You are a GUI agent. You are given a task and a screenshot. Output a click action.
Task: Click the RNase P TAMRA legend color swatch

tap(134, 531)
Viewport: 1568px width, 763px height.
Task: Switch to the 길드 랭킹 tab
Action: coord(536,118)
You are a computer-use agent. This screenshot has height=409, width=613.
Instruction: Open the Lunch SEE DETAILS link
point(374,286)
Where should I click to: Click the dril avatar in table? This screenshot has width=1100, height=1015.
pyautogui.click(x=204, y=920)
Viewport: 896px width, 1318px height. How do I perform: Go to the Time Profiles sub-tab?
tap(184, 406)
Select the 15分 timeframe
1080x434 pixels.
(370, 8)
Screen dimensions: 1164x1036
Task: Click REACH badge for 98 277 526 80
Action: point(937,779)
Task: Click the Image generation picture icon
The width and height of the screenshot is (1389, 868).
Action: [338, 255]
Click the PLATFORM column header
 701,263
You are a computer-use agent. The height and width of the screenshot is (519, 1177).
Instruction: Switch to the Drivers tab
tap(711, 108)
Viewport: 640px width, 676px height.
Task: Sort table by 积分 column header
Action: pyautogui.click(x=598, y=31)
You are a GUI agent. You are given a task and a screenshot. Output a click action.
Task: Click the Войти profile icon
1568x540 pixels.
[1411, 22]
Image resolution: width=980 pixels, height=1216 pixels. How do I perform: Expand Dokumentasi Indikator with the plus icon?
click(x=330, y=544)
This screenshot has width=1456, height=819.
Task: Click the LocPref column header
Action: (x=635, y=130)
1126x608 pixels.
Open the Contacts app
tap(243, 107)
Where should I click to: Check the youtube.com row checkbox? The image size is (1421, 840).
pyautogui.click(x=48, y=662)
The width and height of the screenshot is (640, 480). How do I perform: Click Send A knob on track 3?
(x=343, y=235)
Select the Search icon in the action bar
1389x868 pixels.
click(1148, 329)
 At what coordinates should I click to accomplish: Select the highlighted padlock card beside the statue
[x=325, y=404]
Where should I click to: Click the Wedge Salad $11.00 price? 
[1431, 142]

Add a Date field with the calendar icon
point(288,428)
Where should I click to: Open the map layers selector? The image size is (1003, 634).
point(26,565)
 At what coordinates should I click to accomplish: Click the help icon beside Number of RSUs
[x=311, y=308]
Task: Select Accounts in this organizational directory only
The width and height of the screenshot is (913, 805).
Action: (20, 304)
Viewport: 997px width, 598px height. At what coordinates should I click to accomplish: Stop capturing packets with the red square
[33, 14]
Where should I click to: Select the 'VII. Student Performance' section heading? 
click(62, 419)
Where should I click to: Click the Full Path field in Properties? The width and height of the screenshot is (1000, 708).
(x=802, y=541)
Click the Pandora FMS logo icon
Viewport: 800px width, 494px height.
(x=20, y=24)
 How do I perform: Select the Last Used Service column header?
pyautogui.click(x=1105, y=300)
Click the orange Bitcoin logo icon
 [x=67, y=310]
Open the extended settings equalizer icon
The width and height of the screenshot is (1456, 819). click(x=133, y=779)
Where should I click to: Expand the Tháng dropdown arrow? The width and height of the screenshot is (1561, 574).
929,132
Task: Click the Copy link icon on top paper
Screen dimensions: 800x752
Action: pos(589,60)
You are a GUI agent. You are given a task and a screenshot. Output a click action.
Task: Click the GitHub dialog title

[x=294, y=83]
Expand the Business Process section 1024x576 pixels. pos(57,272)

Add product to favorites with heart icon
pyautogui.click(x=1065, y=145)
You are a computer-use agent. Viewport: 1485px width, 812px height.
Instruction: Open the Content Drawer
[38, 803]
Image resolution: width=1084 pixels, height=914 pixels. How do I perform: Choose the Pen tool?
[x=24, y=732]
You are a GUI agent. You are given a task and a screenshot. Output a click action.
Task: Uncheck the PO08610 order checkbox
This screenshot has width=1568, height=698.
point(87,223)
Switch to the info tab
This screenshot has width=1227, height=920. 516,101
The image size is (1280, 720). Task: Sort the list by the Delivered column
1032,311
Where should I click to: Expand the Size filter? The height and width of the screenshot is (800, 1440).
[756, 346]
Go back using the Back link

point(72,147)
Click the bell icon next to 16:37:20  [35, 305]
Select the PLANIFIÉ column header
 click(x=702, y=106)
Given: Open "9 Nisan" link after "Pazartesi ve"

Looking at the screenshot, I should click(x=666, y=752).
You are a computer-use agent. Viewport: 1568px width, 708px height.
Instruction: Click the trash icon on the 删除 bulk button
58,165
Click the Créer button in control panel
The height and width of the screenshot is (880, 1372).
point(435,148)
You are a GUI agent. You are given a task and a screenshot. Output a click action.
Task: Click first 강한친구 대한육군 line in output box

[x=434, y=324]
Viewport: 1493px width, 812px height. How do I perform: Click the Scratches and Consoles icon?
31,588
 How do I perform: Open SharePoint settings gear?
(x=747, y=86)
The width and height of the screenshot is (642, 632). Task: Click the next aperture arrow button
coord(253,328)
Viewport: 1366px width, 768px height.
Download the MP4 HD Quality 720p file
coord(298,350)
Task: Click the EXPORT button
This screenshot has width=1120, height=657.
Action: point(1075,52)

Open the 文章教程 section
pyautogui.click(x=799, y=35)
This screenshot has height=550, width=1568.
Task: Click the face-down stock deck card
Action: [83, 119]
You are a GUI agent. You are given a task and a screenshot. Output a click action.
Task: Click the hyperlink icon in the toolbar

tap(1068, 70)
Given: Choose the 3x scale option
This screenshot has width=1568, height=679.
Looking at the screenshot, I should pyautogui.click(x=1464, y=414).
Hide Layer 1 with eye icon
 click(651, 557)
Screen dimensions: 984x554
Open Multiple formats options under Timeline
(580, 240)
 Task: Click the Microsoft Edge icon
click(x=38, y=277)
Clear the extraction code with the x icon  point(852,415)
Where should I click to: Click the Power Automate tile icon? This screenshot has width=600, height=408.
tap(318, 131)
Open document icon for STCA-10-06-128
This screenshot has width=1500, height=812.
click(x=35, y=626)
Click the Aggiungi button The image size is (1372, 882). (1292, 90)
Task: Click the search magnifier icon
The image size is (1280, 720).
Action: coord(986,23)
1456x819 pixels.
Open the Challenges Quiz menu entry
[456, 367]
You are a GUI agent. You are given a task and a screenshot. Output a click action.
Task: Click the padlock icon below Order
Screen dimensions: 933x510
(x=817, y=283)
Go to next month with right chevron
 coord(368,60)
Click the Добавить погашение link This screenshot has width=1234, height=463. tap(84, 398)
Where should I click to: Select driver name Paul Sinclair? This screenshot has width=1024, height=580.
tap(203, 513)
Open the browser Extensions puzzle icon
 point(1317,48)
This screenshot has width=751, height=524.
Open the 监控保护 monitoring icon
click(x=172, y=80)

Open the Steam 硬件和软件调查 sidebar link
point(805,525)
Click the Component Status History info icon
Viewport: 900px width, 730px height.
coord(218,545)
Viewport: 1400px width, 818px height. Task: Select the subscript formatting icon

## WHAT YOU ARE ASKED TO DO
Convert every line of the records above into a Markdown table. Use a column named Row for the row number and a column named Line for the line, and leave out blank lines.

## ANSWER TO THIS EXERCISE
| Row | Line |
|---|---|
| 1 | You are a GUI agent. You are given a task and a screenshot. Output a click action. |
| 2 | Task: Click the RNase P TAMRA legend color swatch |
| 3 | tap(134, 531) |
| 4 | Viewport: 1568px width, 763px height. |
| 5 | Task: Switch to the 길드 랭킹 tab |
| 6 | Action: coord(536,118) |
| 7 | You are a computer-use agent. This screenshot has height=409, width=613. |
| 8 | Instruction: Open the Lunch SEE DETAILS link |
| 9 | point(374,286) |
| 10 | Where should I click to: Click the dril avatar in table? This screenshot has width=1100, height=1015. |
| 11 | pyautogui.click(x=204, y=920) |
| 12 | Viewport: 896px width, 1318px height. How do I perform: Go to the Time Profiles sub-tab? |
| 13 | tap(184, 406) |
| 14 | Select the 15分 timeframe |
| 15 | 1080x434 pixels. |
| 16 | (370, 8) |
| 17 | Screen dimensions: 1164x1036 |
| 18 | Task: Click REACH badge for 98 277 526 80 |
| 19 | Action: point(937,779) |
| 20 | Task: Click the Image generation picture icon |
| 21 | The width and height of the screenshot is (1389, 868). |
| 22 | Action: [338, 255] |
| 23 | Click the PLATFORM column header |
| 24 |  701,263 |
| 25 | You are a computer-use agent. The height and width of the screenshot is (519, 1177). |
| 26 | Instruction: Switch to the Drivers tab |
| 27 | tap(711, 108) |
| 28 | Viewport: 640px width, 676px height. |
| 29 | Task: Sort table by 积分 column header |
| 30 | Action: pyautogui.click(x=598, y=31) |
| 31 | You are a GUI agent. You are given a task and a screenshot. Output a click action. |
| 32 | Task: Click the Войти profile icon |
| 33 | 1568x540 pixels. |
| 34 | [1411, 22] |
| 35 | Image resolution: width=980 pixels, height=1216 pixels. How do I perform: Expand Dokumentasi Indikator with the plus icon? |
| 36 | click(x=330, y=544) |
| 37 | This screenshot has width=1456, height=819. |
| 38 | Task: Click the LocPref column header |
| 39 | Action: (x=635, y=130) |
| 40 | 1126x608 pixels. |
| 41 | Open the Contacts app |
| 42 | tap(243, 107) |
| 43 | Where should I click to: Check the youtube.com row checkbox? The image size is (1421, 840). |
| 44 | pyautogui.click(x=48, y=662) |
| 45 | The width and height of the screenshot is (640, 480). How do I perform: Click Send A knob on track 3? |
| 46 | (x=343, y=235) |
| 47 | Select the Search icon in the action bar |
| 48 | 1389x868 pixels. |
| 49 | click(1148, 329) |
| 50 |  At what coordinates should I click to accomplish: Select the highlighted padlock card beside the statue |
| 51 | [x=325, y=404] |
| 52 | Where should I click to: Click the Wedge Salad $11.00 price?  |
| 53 | [1431, 142] |
| 54 | Add a Date field with the calendar icon |
| 55 | point(288,428) |
| 56 | Where should I click to: Open the map layers selector? The image size is (1003, 634). |
| 57 | point(26,565) |
| 58 |  At what coordinates should I click to accomplish: Click the help icon beside Number of RSUs |
| 59 | [x=311, y=308] |
| 60 | Task: Select Accounts in this organizational directory only |
| 61 | The width and height of the screenshot is (913, 805). |
| 62 | Action: (20, 304) |
| 63 | Viewport: 997px width, 598px height. At what coordinates should I click to accomplish: Stop capturing packets with the red square |
| 64 | [33, 14] |
| 65 | Where should I click to: Select the 'VII. Student Performance' section heading?  |
| 66 | click(62, 419) |
| 67 | Where should I click to: Click the Full Path field in Properties? The width and height of the screenshot is (1000, 708). |
| 68 | (x=802, y=541) |
| 69 | Click the Pandora FMS logo icon |
| 70 | Viewport: 800px width, 494px height. |
| 71 | (x=20, y=24) |
| 72 |  How do I perform: Select the Last Used Service column header? |
| 73 | pyautogui.click(x=1105, y=300) |
| 74 | Click the orange Bitcoin logo icon |
| 75 |  [x=67, y=310] |
| 76 | Open the extended settings equalizer icon |
| 77 | The width and height of the screenshot is (1456, 819). click(x=133, y=779) |
| 78 | Where should I click to: Expand the Tháng dropdown arrow? The width and height of the screenshot is (1561, 574). |
| 79 | 929,132 |
| 80 | Task: Click the Copy link icon on top paper |
| 81 | Screen dimensions: 800x752 |
| 82 | Action: pos(589,60) |
| 83 | You are a GUI agent. You are given a task and a screenshot. Output a click action. |
| 84 | Task: Click the GitHub dialog title |
| 85 | [x=294, y=83] |
| 86 | Expand the Business Process section 1024x576 pixels. pos(57,272) |
| 87 | Add product to favorites with heart icon |
| 88 | pyautogui.click(x=1065, y=145) |
| 89 | You are a computer-use agent. Viewport: 1485px width, 812px height. |
| 90 | Instruction: Open the Content Drawer |
| 91 | [38, 803] |
| 92 | Image resolution: width=1084 pixels, height=914 pixels. How do I perform: Choose the Pen tool? |
| 93 | [x=24, y=732] |
| 94 | You are a GUI agent. You are given a task and a screenshot. Output a click action. |
| 95 | Task: Uncheck the PO08610 order checkbox |
| 96 | This screenshot has width=1568, height=698. |
| 97 | point(87,223) |
| 98 | Switch to the info tab |
| 99 | This screenshot has width=1227, height=920. 516,101 |
| 100 | The image size is (1280, 720). Task: Sort the list by the Delivered column |
| 101 | 1032,311 |
| 102 | Where should I click to: Expand the Size filter? The height and width of the screenshot is (800, 1440). |
| 103 | [756, 346] |
| 104 | Go back using the Back link |
| 105 | point(72,147) |
| 106 | Click the bell icon next to 16:37:20  [35, 305] |
| 107 | Select the PLANIFIÉ column header |
| 108 |  click(x=702, y=106) |
| 109 | Given: Open "9 Nisan" link after "Pazartesi ve" |
| 110 | Looking at the screenshot, I should click(x=666, y=752). |
| 111 | You are a computer-use agent. Viewport: 1568px width, 708px height. |
| 112 | Instruction: Click the trash icon on the 删除 bulk button |
| 113 | 58,165 |
| 114 | Click the Créer button in control panel |
| 115 | The height and width of the screenshot is (880, 1372). |
| 116 | point(435,148) |
| 117 | You are a GUI agent. You are given a task and a screenshot. Output a click action. |
| 118 | Task: Click first 강한친구 대한육군 line in output box |
| 119 | [x=434, y=324] |
| 120 | Viewport: 1493px width, 812px height. How do I perform: Click the Scratches and Consoles icon? |
| 121 | 31,588 |
| 122 |  How do I perform: Open SharePoint settings gear? |
| 123 | (x=747, y=86) |
| 124 | The width and height of the screenshot is (642, 632). Task: Click the next aperture arrow button |
| 125 | coord(253,328) |
| 126 | Viewport: 1366px width, 768px height. |
| 127 | Download the MP4 HD Quality 720p file |
| 128 | coord(298,350) |
| 129 | Task: Click the EXPORT button |
| 130 | This screenshot has width=1120, height=657. |
| 131 | Action: point(1075,52) |
| 132 | Open the 文章教程 section |
| 133 | pyautogui.click(x=799, y=35) |
| 134 | This screenshot has height=550, width=1568. |
| 135 | Task: Click the face-down stock deck card |
| 136 | Action: [83, 119] |
| 137 | You are a GUI agent. You are given a task and a screenshot. Output a click action. |
| 138 | Task: Click the hyperlink icon in the toolbar |
| 139 | tap(1068, 70) |
| 140 | Given: Choose the 3x scale option |
| 141 | This screenshot has width=1568, height=679. |
| 142 | Looking at the screenshot, I should pyautogui.click(x=1464, y=414). |
| 143 | Hide Layer 1 with eye icon |
| 144 |  click(651, 557) |
| 145 | Screen dimensions: 984x554 |
| 146 | Open Multiple formats options under Timeline |
| 147 | (580, 240) |
| 148 |  Task: Click the Microsoft Edge icon |
| 149 | click(x=38, y=277) |
| 150 | Clear the extraction code with the x icon  point(852,415) |
| 151 | Where should I click to: Click the Power Automate tile icon? This screenshot has width=600, height=408. |
| 152 | tap(318, 131) |
| 153 | Open document icon for STCA-10-06-128 |
| 154 | This screenshot has width=1500, height=812. |
| 155 | click(x=35, y=626) |
| 156 | Click the Aggiungi button The image size is (1372, 882). (1292, 90) |
| 157 | Task: Click the search magnifier icon |
| 158 | The image size is (1280, 720). |
| 159 | Action: coord(986,23) |
| 160 | 1456x819 pixels. |
| 161 | Open the Challenges Quiz menu entry |
| 162 | [456, 367] |
| 163 | You are a GUI agent. You are given a task and a screenshot. Output a click action. |
| 164 | Task: Click the padlock icon below Order |
| 165 | Screen dimensions: 933x510 |
| 166 | (x=817, y=283) |
| 167 | Go to next month with right chevron |
| 168 |  coord(368,60) |
| 169 | Click the Добавить погашение link This screenshot has width=1234, height=463. tap(84, 398) |
| 170 | Where should I click to: Select driver name Paul Sinclair? This screenshot has width=1024, height=580. |
| 171 | tap(203, 513) |
| 172 | Open the browser Extensions puzzle icon |
| 173 |  point(1317,48) |
| 174 | This screenshot has width=751, height=524. |
| 175 | Open the 监控保护 monitoring icon |
| 176 | click(x=172, y=80) |
| 177 | Open the Steam 硬件和软件调查 sidebar link |
| 178 | point(805,525) |
| 179 | Click the Component Status History info icon |
| 180 | Viewport: 900px width, 730px height. |
| 181 | coord(218,545) |
| 182 | Viewport: 1400px width, 818px height. Task: Select the subscript formatting icon |